Truly shaken by his stare, I break contact and get back to drying off my notebook. After a moment I find enough courage to look back up at him and get the impression that he, for whatever reason, is struggling with something as simple as spilling a strangers drink. It’s as if he’s deep in thought, torturing himself… for what I don’t know…
And then he approaches my table, stands right above me, and coldly says, “I spilled your fucking coffee didn’t I?”
He’s remains solid like a rock, casual with his profanity, and sniffs a bunch. Not quite sure how to respond I simply say, “Yeah, but it’s no big deal.”
He says nothing for a moment and I get the feeling he’s studying me, as if he sees something in me separate from what he’s used to. Then after awhile he manages to say, “I ruined your notebook didn’t I?”
“Only the pages I haven’t written on” I say, “and it’s about time for a new one anyway.

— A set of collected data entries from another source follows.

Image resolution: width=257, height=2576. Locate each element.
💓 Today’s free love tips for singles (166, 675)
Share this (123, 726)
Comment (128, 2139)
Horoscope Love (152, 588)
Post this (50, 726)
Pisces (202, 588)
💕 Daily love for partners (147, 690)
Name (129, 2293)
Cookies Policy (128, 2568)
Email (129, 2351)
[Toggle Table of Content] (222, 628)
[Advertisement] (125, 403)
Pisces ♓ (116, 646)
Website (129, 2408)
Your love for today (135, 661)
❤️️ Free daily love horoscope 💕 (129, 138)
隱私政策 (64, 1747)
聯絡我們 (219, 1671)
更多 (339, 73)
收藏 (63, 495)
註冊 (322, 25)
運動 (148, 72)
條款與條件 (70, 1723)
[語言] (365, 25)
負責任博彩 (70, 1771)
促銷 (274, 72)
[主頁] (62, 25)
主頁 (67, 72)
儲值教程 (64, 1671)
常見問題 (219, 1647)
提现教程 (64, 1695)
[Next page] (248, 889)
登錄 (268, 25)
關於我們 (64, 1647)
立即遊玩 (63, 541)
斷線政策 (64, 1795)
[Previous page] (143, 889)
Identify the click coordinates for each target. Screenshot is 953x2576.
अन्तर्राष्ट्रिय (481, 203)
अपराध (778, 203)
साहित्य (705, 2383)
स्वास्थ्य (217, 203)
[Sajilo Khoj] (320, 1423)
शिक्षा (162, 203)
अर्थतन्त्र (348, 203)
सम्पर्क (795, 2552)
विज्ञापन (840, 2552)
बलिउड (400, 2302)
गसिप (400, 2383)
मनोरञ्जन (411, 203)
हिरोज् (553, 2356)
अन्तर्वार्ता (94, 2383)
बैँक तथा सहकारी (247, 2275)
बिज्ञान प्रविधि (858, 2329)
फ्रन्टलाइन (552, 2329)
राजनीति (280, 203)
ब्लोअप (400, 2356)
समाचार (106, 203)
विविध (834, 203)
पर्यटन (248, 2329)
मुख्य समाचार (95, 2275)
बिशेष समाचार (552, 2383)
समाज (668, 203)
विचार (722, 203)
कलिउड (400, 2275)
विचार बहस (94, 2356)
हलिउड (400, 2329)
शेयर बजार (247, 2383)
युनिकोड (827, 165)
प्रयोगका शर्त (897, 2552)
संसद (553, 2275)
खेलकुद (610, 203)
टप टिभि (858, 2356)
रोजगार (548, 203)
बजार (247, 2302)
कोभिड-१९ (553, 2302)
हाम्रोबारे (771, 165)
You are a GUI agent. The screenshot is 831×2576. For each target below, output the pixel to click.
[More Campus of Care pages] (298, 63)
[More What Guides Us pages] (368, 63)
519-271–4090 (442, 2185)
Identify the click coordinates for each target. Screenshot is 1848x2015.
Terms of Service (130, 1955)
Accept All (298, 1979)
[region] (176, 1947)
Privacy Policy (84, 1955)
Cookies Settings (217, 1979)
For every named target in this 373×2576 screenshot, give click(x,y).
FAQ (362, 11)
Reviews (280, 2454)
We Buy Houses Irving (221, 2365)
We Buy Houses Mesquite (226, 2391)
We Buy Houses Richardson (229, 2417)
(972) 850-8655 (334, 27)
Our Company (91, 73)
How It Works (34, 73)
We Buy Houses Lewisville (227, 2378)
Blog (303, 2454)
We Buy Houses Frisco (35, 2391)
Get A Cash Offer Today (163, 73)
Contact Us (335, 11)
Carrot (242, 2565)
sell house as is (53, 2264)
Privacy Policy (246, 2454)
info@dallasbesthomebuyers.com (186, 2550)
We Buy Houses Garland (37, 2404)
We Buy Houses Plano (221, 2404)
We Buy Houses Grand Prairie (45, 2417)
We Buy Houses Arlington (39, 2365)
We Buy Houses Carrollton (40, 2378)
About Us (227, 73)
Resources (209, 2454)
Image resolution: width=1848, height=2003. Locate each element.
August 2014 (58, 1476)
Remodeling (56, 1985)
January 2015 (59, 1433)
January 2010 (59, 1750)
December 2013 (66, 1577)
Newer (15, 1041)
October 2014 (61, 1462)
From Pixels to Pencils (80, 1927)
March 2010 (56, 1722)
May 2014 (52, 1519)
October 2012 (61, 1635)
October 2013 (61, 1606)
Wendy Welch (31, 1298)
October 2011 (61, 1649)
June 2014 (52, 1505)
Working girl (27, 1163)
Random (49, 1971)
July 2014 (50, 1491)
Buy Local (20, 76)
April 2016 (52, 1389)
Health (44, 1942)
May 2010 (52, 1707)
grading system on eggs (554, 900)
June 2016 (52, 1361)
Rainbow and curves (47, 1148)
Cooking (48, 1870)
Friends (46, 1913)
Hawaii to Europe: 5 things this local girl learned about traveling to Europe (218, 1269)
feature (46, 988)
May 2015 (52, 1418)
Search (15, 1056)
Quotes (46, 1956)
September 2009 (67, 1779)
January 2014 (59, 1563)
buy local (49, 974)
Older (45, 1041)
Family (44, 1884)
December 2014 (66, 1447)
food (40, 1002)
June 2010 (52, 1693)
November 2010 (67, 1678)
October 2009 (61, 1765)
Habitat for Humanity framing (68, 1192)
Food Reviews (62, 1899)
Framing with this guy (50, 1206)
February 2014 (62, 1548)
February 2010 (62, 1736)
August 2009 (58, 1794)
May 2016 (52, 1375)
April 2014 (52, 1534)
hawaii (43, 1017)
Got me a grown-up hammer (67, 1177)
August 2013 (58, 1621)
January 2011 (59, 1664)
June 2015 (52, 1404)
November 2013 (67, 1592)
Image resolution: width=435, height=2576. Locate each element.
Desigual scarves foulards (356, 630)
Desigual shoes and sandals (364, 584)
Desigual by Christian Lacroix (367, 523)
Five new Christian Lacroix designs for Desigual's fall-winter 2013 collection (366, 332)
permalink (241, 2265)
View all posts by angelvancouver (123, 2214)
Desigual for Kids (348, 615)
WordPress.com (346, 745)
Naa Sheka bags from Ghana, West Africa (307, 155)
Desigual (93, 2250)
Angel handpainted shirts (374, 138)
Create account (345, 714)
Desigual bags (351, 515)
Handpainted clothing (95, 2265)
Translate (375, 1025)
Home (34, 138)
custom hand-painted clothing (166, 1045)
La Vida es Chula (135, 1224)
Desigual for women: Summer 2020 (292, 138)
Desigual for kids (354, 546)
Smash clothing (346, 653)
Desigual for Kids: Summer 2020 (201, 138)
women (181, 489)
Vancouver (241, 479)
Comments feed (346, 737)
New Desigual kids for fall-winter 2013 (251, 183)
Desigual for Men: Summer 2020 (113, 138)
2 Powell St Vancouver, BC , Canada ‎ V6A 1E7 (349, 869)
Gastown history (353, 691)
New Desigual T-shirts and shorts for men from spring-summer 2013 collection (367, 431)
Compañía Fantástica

Only a few pages left.”
He nods his head and smiles, as if enjoying some private joke and says (almost patronizingly), “I take it we’re another screenwriter then? I didn’t fuck up your three act structure did I?”
No idea what he’s talking about I say, “No I’m just writing. Actually just started last night. I just have a lot on my mind and it… I don’t know, it just helps.”
Something I said takes this stranger back a bit and he says almost shocked, “You’re just writing for the shit of it?”
“I guess” I say, truly confused.
“Well then you’ve got a better chance at making it than the rest of these morons with their laptops” he says.
“I’m not really writing to make it” I say, “Like I said, I’m just writing because it helps.”
“You’re writing because you have to then?” he asks, “Not because you hope it will pay off?”
“I could never imagine anyone paying for what I have to write” I say, meaning every word.
“Stay that way” he says very matter-of-fact.
“What way?”
“True” he says without a smile or a blink – almost as if we’ve gone way past small-talk and he’s moved on to giving me advice. An elder of the tribe to someone new into camp.
The server comes with my drink and notices the strange boy beside me and says, “What’s up Donnie, you look like shit!”
“That’s probably because I feel like shit” he says while slipping the server some money, “This girl’s drink is on me and make up the difference by getting me a Redbull or something.”
“You’ve got it” the server says as he disappears back to the bar.
The strange boy, Donnie I now know his name is, looks at me for a moment – again almost as if he’s scrutinizing me – and finally manages, “You mind if I take the seat next to you? Too many people here for my liking and if I have to I’d rather sit next to a stranger. No obligation for small talk.”
“You could always leave,” I say with uncharacteristic confidence, “if you don’t like the people.”
“Yeah that’s always an option,” he says as he takes a seat beside me, “but I have nowhere else to go.”
“Yeah” I say with a smile, “I know exactly what you mean.”